Le discours accusateur réciproque entre frère et sœur, dans Le Retour au désert (Koltès, 1988), c’est justement une scène de controverse à caractère judiciaire où on est témoin de l’affrontement verbal entre les membres de la famille Serpenoise dont le père est mort, il y a un moment. Effectivement, l’arrivée imprévue de la fille de famille-Mathilde d’Algérie en guerre est en vue de revendiquer tout d’abord sa part de l’héritage à son frère-Adrien qui possède maintenant la maison familiale, appartenant en principe et en titre à la sœur. Ensuite, elle voudrait réaliser son projet de vengeance[3] contre Adrien et son ami Plantières, l’actuel préfet de police qui, sous l’impulsion du frère, l’avait faussement accusée- ayant tondu sa tête et l’a condamnée à l’exile, il y a plus d’une quinzaine d’années- de « complaisance avec l’ennemi » allemand ( Koltès, 1988 : 31) pendant la 2ème guerre mondiale, dans la province française de Metz à l’est. Et maintenant la présence intruse et rancunière de l’autre (la sœur), qui ne plaît pas du tout à Adrien, c’est pour Mathilde révoltée l’heure de régler les petits comptes ; «je viens porter la guerre ici, dans cette bonne ville, où j’ai quelque vieux comptes à régler » (Koltès, 1988 : 13). Soit la scène suivante :
(1). ADRIEN.- Je le savais : tu viens ici pour faire du mal. Tu te venges de tes malheurs. Tu as toujours eu des malheurs pour pouvoir te venger ; tu attires le malheur, tu le cherches, tu cours derrière le malheur pour le plaisir de la rancune. Tu es dure et tu as le cœur sec.

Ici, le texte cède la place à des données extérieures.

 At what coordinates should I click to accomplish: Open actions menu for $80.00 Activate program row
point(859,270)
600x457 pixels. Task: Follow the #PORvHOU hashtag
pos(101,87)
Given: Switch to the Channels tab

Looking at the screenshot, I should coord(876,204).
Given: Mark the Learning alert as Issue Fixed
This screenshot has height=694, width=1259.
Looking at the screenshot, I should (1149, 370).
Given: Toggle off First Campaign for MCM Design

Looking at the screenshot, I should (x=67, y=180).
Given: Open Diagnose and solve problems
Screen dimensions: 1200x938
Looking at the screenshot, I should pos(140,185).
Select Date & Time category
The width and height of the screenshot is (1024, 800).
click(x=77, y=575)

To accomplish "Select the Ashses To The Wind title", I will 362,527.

MATHILDE.- Adrien, tu te fâches. Si tu ne m’as jamais fait de mal, pourquoi voudrais-je me venger de toi ? Adrien, nous ne nous sommes toujours pas dit bonjour. Essayons encore.
ADRIEN.- Non, je ne veux plus essayer. (Koltès, 1988 : 15) // [Nous soulignons.]
Par cette scène, nous sommes aux premières pages de la pièce, où le mot vedette ‘la vengeance’, tel qu’on constate, est le discours de haine qui embrase là l’ambiance familiale. Cette idée de vengeance provient de l’ancienne haine. En effet, une fois revenue d’Alger où Mathilde avait été exilée, son retour imprévu ne serait dans une bonne intention, dont la preuve c’est l’interrogatif (rhétorique) dans la scène d’exposition «Es-tu [Mathilde] venue avec de bonnes intentions ? (Koltès, 1988 : 12)» d’Adrien qui en doute et qui laisse voir ici le versant négatif des choses. Mais le doute d’ouverture est tout de suite transformé en une crainte méritée qu’il attend depuis. L’affirmatif prophétique dans (1) « Je le savais » exprime clairement la peur du frère qui n’en croit pas ses yeux, puisque la sœur est venue lui « faire du mal », en « se vengeant de [ses] malheurs » vécus dans la même maison paternelle en sa jeunesse. D’ailleurs, c’est une fille «dure, ayant le cœur sec » qui cherche des aventures, en « cherchant le malheur» ; car après tout «[elle] a toujours eu des malheurs pour se venger», dit-il, étant fâché.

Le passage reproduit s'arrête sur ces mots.